§ How to complete this task:
Take the listing below and print exactly the lines starting at the line containing "Image resolution: width=1568 pixels, height=590" and ending at the line containing "The image size is (622, 670).", both ends included, and no others.

§ Provided information:

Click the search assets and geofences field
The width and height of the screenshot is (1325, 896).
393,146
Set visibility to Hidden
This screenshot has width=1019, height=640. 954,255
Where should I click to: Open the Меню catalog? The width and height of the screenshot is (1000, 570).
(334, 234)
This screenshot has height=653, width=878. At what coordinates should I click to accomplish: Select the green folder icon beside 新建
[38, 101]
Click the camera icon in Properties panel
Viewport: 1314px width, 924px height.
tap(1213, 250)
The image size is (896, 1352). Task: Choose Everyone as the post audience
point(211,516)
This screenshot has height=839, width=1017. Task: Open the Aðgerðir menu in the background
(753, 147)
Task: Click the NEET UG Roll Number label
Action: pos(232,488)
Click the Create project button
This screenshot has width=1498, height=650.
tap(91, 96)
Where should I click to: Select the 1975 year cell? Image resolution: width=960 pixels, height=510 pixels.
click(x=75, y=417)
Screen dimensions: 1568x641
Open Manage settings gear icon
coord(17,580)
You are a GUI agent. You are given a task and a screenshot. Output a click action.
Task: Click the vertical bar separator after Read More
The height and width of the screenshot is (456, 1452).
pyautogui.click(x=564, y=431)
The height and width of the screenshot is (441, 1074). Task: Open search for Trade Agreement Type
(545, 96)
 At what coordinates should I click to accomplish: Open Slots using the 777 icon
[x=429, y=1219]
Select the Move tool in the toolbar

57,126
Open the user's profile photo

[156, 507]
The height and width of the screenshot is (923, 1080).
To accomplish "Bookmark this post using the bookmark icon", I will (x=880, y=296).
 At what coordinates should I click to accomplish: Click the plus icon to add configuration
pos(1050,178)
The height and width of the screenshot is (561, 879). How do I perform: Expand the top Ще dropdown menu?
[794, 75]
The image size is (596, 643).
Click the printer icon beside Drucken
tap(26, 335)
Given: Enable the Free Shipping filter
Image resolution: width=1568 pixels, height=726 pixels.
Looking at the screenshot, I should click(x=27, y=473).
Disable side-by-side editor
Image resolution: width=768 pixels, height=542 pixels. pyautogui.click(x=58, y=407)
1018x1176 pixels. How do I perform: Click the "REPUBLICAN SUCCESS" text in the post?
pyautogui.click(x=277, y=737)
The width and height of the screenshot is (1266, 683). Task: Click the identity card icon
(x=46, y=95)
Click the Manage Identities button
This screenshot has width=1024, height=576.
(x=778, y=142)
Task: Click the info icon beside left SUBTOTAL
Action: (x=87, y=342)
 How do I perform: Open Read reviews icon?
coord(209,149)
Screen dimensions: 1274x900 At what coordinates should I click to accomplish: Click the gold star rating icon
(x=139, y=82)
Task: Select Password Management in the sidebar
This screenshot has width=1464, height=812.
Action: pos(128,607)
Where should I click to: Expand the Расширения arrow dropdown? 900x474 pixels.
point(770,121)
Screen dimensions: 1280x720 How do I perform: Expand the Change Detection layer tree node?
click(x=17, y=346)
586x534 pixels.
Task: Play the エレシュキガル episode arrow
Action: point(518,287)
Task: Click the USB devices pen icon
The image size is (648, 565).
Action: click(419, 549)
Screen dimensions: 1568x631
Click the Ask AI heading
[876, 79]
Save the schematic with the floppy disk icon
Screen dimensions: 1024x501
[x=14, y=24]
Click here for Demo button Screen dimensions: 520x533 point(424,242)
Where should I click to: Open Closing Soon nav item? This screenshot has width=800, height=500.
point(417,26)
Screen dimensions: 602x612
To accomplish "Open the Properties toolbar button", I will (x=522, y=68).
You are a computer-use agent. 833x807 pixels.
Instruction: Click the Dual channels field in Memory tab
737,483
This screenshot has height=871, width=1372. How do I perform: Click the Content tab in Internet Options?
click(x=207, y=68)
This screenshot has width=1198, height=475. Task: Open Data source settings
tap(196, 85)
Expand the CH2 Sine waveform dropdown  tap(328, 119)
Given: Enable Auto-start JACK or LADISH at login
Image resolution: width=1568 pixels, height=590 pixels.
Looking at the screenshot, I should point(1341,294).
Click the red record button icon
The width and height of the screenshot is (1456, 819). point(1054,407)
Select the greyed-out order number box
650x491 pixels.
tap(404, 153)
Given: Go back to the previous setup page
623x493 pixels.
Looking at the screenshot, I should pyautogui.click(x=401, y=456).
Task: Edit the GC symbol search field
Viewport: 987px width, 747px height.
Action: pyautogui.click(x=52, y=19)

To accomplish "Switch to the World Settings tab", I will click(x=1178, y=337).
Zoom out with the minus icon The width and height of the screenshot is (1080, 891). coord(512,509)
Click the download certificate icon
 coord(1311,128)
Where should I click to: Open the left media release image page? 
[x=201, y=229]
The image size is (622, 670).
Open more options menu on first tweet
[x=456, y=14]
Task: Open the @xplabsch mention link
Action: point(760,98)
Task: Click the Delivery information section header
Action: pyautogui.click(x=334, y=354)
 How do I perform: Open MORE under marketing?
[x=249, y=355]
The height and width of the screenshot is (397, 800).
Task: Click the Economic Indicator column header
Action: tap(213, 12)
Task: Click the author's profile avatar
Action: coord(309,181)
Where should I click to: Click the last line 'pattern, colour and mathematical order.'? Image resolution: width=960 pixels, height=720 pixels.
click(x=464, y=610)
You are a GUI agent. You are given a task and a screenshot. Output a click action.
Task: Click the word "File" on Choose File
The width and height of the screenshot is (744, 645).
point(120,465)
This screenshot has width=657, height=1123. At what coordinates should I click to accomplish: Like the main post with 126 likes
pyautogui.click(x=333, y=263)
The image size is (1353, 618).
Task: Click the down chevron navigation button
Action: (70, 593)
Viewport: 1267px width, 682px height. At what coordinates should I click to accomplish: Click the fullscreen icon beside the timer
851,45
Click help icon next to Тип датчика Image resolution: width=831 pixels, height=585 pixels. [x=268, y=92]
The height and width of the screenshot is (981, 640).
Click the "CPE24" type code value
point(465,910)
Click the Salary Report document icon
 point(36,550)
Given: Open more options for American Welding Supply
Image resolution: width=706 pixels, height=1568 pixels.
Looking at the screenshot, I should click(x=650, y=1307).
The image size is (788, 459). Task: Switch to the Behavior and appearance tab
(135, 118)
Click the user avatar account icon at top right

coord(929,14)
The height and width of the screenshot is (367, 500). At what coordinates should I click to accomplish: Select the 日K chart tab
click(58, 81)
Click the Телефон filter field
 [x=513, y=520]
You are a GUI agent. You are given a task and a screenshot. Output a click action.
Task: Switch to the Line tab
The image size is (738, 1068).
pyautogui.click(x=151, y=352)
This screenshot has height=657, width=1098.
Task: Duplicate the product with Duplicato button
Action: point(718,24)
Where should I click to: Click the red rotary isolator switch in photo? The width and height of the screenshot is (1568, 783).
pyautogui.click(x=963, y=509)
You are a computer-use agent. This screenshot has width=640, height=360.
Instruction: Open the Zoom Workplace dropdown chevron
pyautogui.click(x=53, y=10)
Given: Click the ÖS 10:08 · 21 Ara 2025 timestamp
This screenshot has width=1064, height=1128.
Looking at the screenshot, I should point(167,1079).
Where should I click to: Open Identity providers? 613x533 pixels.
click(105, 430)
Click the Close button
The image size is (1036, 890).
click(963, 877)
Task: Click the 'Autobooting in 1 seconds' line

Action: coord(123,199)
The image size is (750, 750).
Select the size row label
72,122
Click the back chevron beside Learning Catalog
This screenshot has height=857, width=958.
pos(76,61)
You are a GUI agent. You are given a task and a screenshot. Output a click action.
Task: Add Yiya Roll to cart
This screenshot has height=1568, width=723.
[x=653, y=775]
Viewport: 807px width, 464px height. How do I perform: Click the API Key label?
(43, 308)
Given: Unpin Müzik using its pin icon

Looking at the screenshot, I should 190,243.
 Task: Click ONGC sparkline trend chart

§ Answer to the problem:
Image resolution: width=1568 pixels, height=590 pixels.
Looking at the screenshot, I should point(1341,294).
Click the red record button icon
The width and height of the screenshot is (1456, 819). point(1054,407)
Select the greyed-out order number box
650x491 pixels.
tap(404, 153)
Given: Go back to the previous setup page
623x493 pixels.
Looking at the screenshot, I should pyautogui.click(x=401, y=456).
Task: Edit the GC symbol search field
Viewport: 987px width, 747px height.
Action: pyautogui.click(x=52, y=19)

To accomplish "Switch to the World Settings tab", I will click(x=1178, y=337).
Zoom out with the minus icon The width and height of the screenshot is (1080, 891). coord(512,509)
Click the download certificate icon
 coord(1311,128)
Where should I click to: Open the left media release image page? 
[x=201, y=229]
The image size is (622, 670).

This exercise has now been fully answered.